BLOOM. Un percorso di ricerca, incontro e immaginazione per artisti e cittadini.
Un progetto di Corte Ospitale e Marco D’Agostin.
Bloom, il percorso di ricerca, incontro e immaginazione per artisti e cittadini, ideato da La Corte Ospitale è diretto, in questa terza edizione, da Marco D’Agostin. L’indagine, che si colloca formalmente nell’intersezione tra il linguaggio coreografico e quello teatrale, propone un allenamento collettivo alla memoria come “funzione performativa”: non solo un modo per ricostruire il passato ma anche uno strumento per immaginare il futuro, spingendo i corpi e le voci fino ai limiti del “tempo profondo”. Il progetto prevede anche l’incursione nello spazio domestico dei cittadini e cittadine che vorranno aprire la propria casa a questa ricerca.
Il progetto Bloom, ideato da La Corte Ospitale, nasce nel 2021, in piena pandemia, da un bisogno di creare occasioni di incontro, dialogo e confronto, per fare fronte alla progressiva frammentazione della società con le relative conseguenze che ne derivano, con l’ambizione di costruire le basi di una comunità coesa, che ha tra le sue caratteristiche la relazione fondante e generativa tra artisti e cittadini e il ruolo politico del teatro, nel suo senso più antico e profondo, quello di veicolo di pratiche democratiche di pensiero e partecipazione.

#### [COMPITI DA SVOLGERE]
**a)** In che anno nasce il progetto Bloom secondo il brano su Bloom?
**b)** Trascrivi parola per parola il passo del brano su Bloom che comincia con "Il progetto Bloom, ideato" e prosegue fino a "pensiero e partecipazione.".
Le righe che seguono provengono da un'altra fonte.

#### [RIGHE ESTRATTE]
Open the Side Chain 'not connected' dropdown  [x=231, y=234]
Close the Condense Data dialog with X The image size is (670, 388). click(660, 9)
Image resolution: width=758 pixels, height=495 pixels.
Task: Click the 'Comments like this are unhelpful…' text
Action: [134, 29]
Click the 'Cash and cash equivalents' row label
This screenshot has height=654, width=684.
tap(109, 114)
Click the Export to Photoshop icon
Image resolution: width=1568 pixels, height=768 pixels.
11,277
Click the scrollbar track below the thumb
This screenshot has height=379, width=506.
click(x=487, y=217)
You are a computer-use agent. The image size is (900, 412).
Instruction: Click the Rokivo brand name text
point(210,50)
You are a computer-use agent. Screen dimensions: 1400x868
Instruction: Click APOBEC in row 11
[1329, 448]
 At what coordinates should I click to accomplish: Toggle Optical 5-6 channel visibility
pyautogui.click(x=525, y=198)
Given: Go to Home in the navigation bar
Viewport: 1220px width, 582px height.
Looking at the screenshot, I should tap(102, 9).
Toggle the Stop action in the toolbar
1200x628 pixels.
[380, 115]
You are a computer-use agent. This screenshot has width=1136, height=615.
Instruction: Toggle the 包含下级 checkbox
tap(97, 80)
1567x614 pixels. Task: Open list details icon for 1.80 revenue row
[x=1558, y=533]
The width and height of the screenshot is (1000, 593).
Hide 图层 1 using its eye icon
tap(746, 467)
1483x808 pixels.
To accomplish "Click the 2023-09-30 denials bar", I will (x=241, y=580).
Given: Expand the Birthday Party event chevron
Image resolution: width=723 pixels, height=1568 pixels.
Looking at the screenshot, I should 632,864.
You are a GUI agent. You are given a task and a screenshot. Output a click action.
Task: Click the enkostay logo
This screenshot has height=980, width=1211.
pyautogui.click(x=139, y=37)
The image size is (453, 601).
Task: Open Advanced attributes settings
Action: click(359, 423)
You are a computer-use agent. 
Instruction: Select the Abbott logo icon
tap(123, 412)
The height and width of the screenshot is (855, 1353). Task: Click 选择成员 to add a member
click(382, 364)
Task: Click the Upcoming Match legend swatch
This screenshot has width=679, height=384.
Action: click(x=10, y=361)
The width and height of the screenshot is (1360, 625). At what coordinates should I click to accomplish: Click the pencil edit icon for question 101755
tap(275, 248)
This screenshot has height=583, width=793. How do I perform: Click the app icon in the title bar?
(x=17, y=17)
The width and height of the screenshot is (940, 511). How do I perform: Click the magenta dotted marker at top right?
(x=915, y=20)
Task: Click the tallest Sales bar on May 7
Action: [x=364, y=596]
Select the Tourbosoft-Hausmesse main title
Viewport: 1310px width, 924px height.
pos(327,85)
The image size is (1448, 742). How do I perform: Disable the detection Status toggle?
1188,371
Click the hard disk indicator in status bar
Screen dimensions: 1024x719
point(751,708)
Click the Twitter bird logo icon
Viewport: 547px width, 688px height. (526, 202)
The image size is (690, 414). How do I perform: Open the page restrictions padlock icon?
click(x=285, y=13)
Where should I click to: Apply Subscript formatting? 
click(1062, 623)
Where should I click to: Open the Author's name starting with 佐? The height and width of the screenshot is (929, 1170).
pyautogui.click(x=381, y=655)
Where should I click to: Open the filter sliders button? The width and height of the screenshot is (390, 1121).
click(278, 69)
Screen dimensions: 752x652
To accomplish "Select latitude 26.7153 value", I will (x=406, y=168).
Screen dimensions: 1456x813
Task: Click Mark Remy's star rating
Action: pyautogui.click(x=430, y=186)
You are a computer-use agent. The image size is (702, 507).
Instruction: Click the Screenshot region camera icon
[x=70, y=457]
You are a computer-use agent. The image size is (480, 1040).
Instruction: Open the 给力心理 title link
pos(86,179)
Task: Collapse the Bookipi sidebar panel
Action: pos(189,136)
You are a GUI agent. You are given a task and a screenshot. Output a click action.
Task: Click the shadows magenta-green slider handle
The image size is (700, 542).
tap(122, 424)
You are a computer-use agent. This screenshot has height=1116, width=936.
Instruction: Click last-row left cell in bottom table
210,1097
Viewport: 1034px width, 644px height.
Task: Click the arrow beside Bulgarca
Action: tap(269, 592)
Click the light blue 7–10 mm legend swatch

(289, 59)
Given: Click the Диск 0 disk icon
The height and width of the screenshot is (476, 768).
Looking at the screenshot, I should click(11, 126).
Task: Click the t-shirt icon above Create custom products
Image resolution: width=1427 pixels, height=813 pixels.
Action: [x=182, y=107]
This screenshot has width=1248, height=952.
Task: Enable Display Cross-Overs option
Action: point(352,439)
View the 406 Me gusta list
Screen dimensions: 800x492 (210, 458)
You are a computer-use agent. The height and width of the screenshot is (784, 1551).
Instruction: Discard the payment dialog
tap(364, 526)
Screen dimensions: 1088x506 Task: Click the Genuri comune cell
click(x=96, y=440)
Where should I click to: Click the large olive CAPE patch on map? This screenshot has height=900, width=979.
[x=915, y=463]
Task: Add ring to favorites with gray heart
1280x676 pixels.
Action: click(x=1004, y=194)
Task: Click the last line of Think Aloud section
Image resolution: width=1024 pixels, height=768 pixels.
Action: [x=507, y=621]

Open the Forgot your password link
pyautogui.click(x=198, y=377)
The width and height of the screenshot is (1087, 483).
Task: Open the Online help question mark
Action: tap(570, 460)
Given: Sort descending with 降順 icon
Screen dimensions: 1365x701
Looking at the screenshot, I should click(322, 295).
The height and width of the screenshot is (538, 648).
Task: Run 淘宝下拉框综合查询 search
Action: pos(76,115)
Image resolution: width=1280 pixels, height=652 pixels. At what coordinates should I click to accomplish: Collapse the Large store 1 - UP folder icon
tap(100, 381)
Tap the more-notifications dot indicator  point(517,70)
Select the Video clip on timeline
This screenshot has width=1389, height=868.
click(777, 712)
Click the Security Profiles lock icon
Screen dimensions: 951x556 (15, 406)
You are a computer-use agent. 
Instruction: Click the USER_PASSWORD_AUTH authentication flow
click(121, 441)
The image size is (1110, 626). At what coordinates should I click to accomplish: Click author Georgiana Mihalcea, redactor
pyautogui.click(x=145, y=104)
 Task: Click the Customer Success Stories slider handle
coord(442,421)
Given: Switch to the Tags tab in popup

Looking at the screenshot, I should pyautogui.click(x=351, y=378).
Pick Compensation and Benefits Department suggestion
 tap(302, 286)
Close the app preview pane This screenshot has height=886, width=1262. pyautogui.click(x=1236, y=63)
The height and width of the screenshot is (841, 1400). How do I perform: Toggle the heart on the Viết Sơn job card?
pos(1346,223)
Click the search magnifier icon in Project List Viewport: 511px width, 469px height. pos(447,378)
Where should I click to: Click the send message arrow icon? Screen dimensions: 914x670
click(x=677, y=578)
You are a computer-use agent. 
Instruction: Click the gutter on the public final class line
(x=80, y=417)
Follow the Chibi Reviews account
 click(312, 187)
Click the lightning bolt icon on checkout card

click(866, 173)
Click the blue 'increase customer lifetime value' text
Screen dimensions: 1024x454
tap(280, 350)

#### [SOLUZIONI PROPOSTE]
**a)** Nel 2021, in piena pandemia.

**b)**
Il progetto Bloom, ideato da La Corte Ospitale, nasce nel 2021, in piena pandemia, da un bisogno di creare occasioni di incontro, dialogo e confronto, per fare fronte alla progressiva frammentazione della società con le relative conseguenze che ne derivano, con l’ambizione di costruire le basi di una comunità coesa, che ha tra le sue caratteristiche la relazione fondante e generativa tra artisti e cittadini e il ruolo politico del teatro, nel suo senso più antico e profondo, quello di veicolo di pratiche democratiche di pensiero e partecipazione.